Ballmer claims Microsoft was too focused on Windows in the past

Sep 21, 2013 06:35 GMT  ·  By

Outgoing Microsoft CEO Steve Ballmer admitted during the company's meeting with financial analysts on Thursday that Redmond has “almost no market share” in the mobile sector, but outlined that this represents a great opportunity for the firm.

Ballmer also brought Windows Vista, often described as Microsoft's biggest flop in history, in discussion, saying that this particular OS version is partly to blame for some of his mistakes.

The CEO explained that during the 2000s Microsoft was investing too much in Windows, so it neglected other products that could gain market share, including Windows Mobile.
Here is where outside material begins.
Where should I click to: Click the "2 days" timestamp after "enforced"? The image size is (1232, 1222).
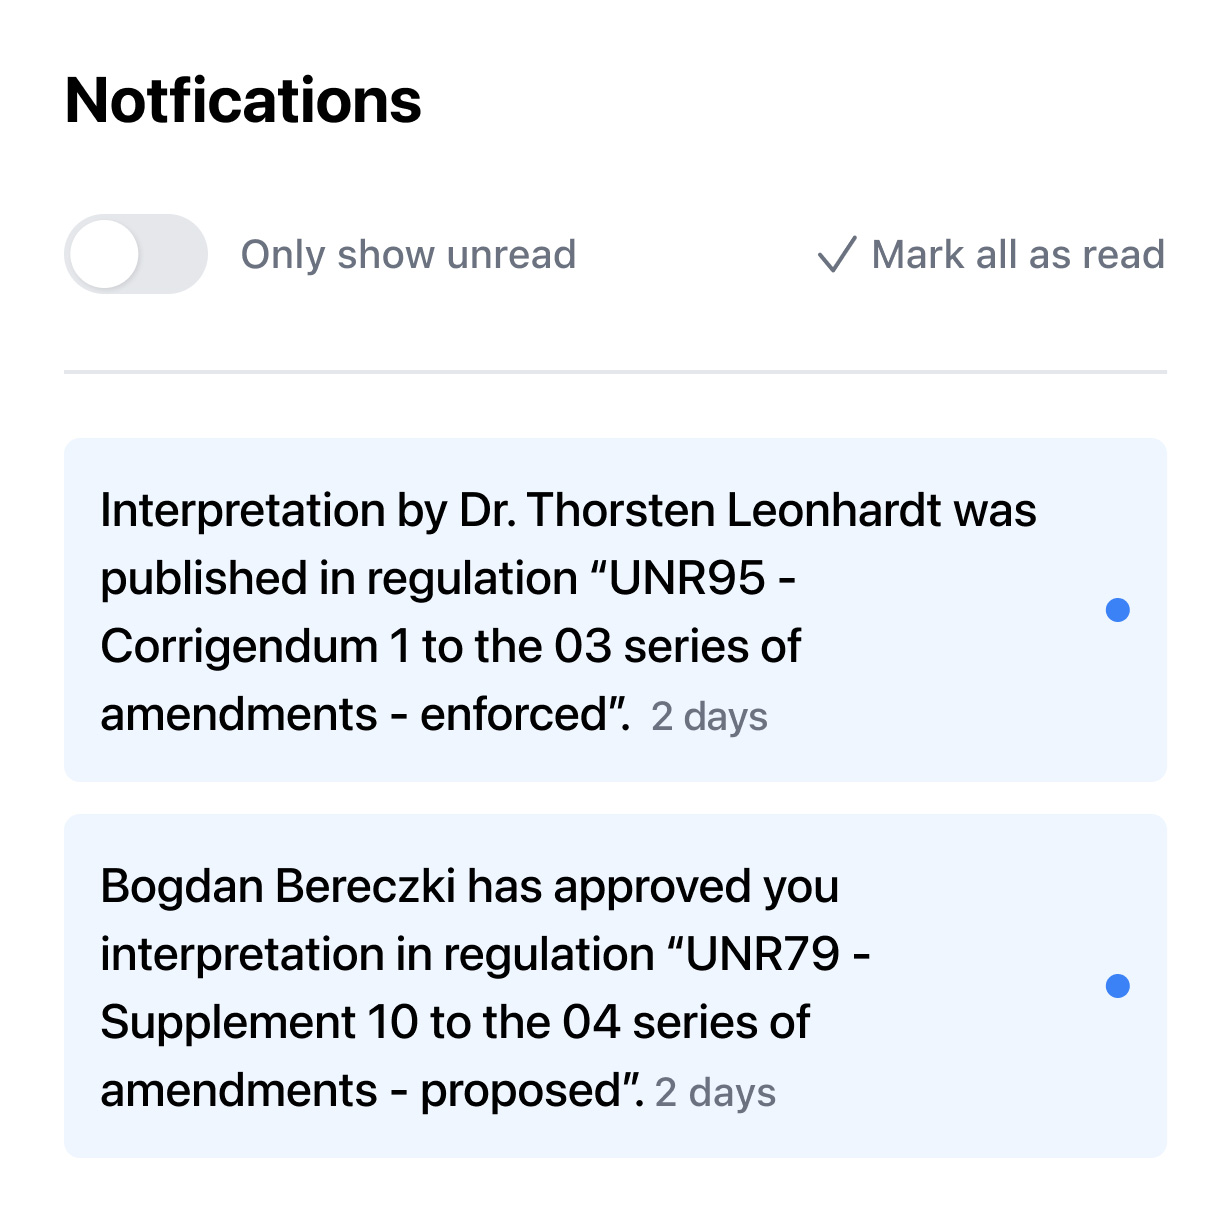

“If there's one thing I guess you would say I regret, I regret that there was a period in the early 2000s when we were so focused on what we had to do around Windows, that we weren't able to redeploy talent to the new device form factor called the phone,” Ballmer told the audience.

“That would probably the thing I would tell you I regret the most, because the time we missed was about the time we were working away on what became Vista, and I wish we'd probably had our resources slightly differently deployed, let me say, during the early 2000s. It would have been better for Windows and probably better for our success in other form factors.”

This isn't the first time when Ballmer claims that Vista is his biggest regret, even though the sales performance of Windows 8 have often been compared to this OS version.

Sales of the new Windows 8 have so far failed to excite, with some reports suggesting that its poor performance is one of the reasons why Ballmer will soon leave Microsoft.

Either way, Ballmer has apparently become a bit nostalgic now that he's retiring, but it's pretty clear that whoever comes next has quite a lot of issues to fix.